Certainly, that ripeness has only intensified as the shares have dropped to an even lower mark than when Icahn invested in the low $20s, and the argument about the underlying value of the company's "great collection of assets" still attracts plenty of attention.

For those shareholders who were betting that Icahn was in it for one of his typical long activist campaigns, and who didn't sell out when Chesapeake shares hit $35, they could sorely use another SEC filing from Icahn revealing a new stake in Chesapeake.

Nevertheless, another quickie profit for Icahn -- and Icahn can't be relied on for more than that, as he tends to monitor his investment with a watch as opposed to the calendar -- may not solve the problems for Chesapeake or its shareholders.

Drastic action may be required...

Idea No. 5: Exxon Mobil creates hedge funds to short Chesapeake Energy and buy up all of its debt

Big Oil villain Exxon Mobil is already considered to be among the most secretive companies in the world, operating with all the influence of a sovereign nation. Therefore, maybe it wouldn't be too much of a stretch for Exxon to create hedge funds purely for the purpose of shorting Chesapeake to the hilt.
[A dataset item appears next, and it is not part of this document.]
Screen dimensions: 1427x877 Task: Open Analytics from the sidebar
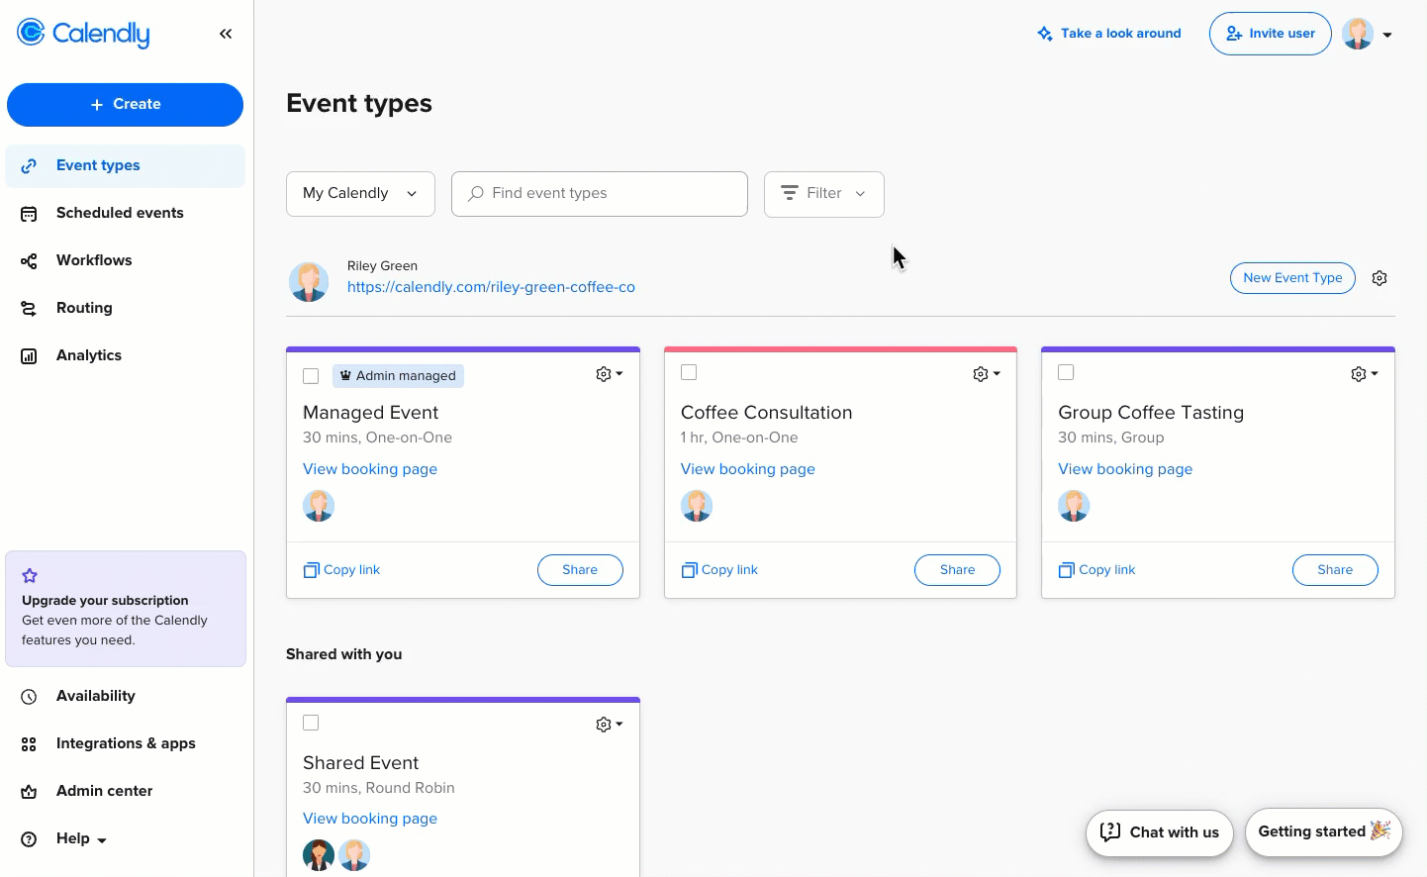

Exxon could simultaneously buy up all of Chesapeake's debt and ultimately send the company into bankruptcy so it can pick up, and/or pick apart the pieces. This could be done either in tandem with Raymond being named independent chairman of Chesapeake, or not.

While this idea is meant to be tongue in cheek, it's also really just a logical extension of Exxon's existing strategy, and a trading vehicle to complement its nuts-and-bolts approach to oil and gas sector production.
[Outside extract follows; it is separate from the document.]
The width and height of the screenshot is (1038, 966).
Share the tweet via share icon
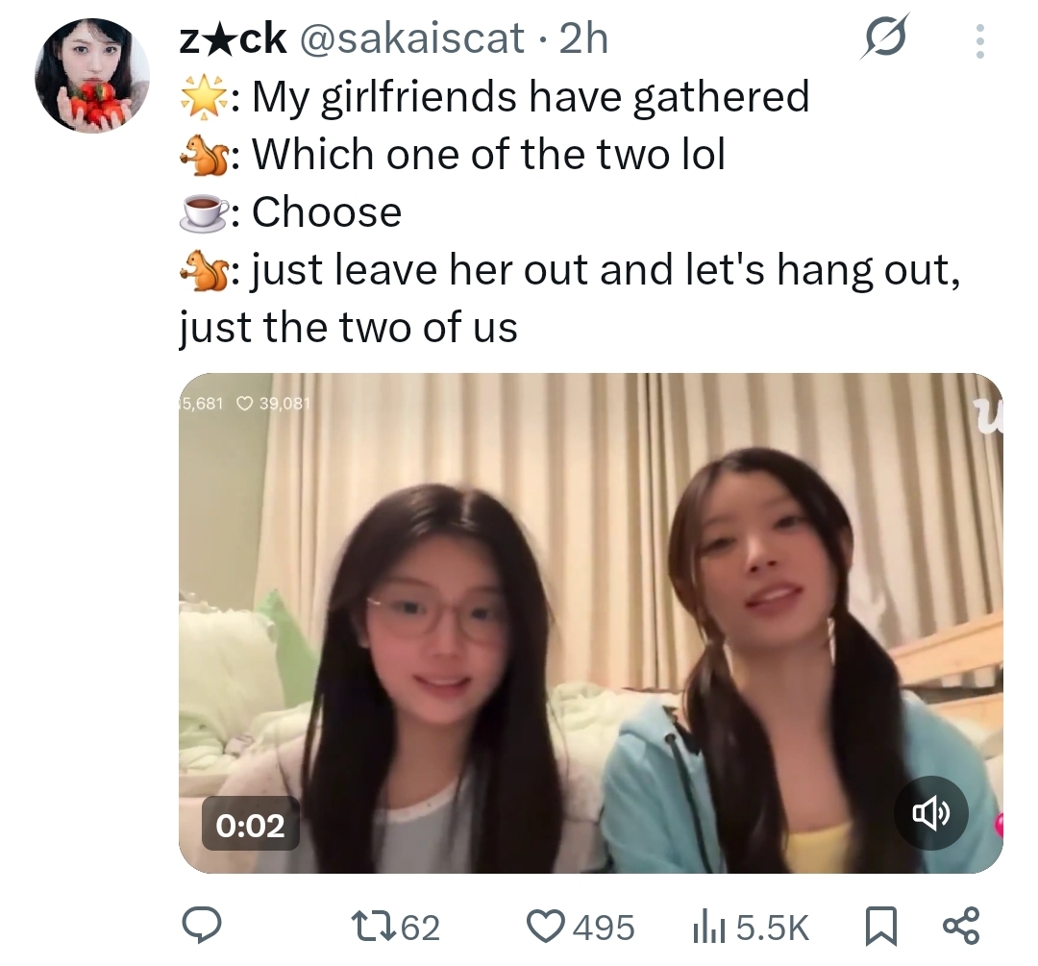tap(961, 927)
As TheStreet has previously written, for all of Chesapeake's attempts early this year to slow production as a way to rescue natural gas pricing, the single biggest impediment to the plan was Exxon Mobil's what-me-worry attitude about drilling no matter how low natural gas prices sink. In the end, more bankrupt natural gas companies only creates more cheap acquisitions for Exxon Mobil.

After a stabilization in the price of natural gas around the $2 mark this week, many experts expect prices to head lower this summer to the $1.50 to $1.75 range, and reach, if not go below, the cash costs of gas producers. Meanwhile, Exxon's earnings this week showed even greater natural gas production versus oil -- though even Exxon said during its conference call with analysts that an attempt is underway to move to more liquids-rich U.S. drilling basins.

In the final analysis, if Buffett won't invest, and McClendon won't sell his well holdings, and Icahn's Oklahoma lunch invite was a one-time event, and Raymond can't or won't be added to Chesapeake's reputation war chest (like former Berkshire Hathaway executive Simpson) this Exxon hedge fund concept might be the best option to save Chesapeake, by destroying it.

In fact, as the talk about a Chesapeake "death spiral" picks up, other hedge funds are probably hard at work and already thinking about how best to pick the company's bones clean. The easy short money in Chesapeake Energy shares was from $25 down to $17.50. Now the hard work begins, and not just for McClendon.

McClendon said to us last November of his company's aggressive land acquisition strategy over the past five years, "This has been a very short window and you either win or lose and the only way to make sure you are a loser is to sit it out."

At that time, McClendon said the land grab in natural gas acreage was over and that there was a year or so left in the land grab for oil acreage in the shale. When we asked him if the company would sell itself lock, stock, and barrel to a major once the last land grab was over, McClendon laid his vision clear: Not a chance.

"After that, we move into full steam development of what we have. There is nobody bigger than us with the resources we have onshore to do the job. There is nobody else to turn the company over to, so we move away from the five or six year period, which will feel like an eternity to some investors, and move from asset capture to development, and when we make that move, it will be an exciting time."

Whether or not McClendon will still be around for that exciting time has never seemed more legitimate a question to ask than it does right now.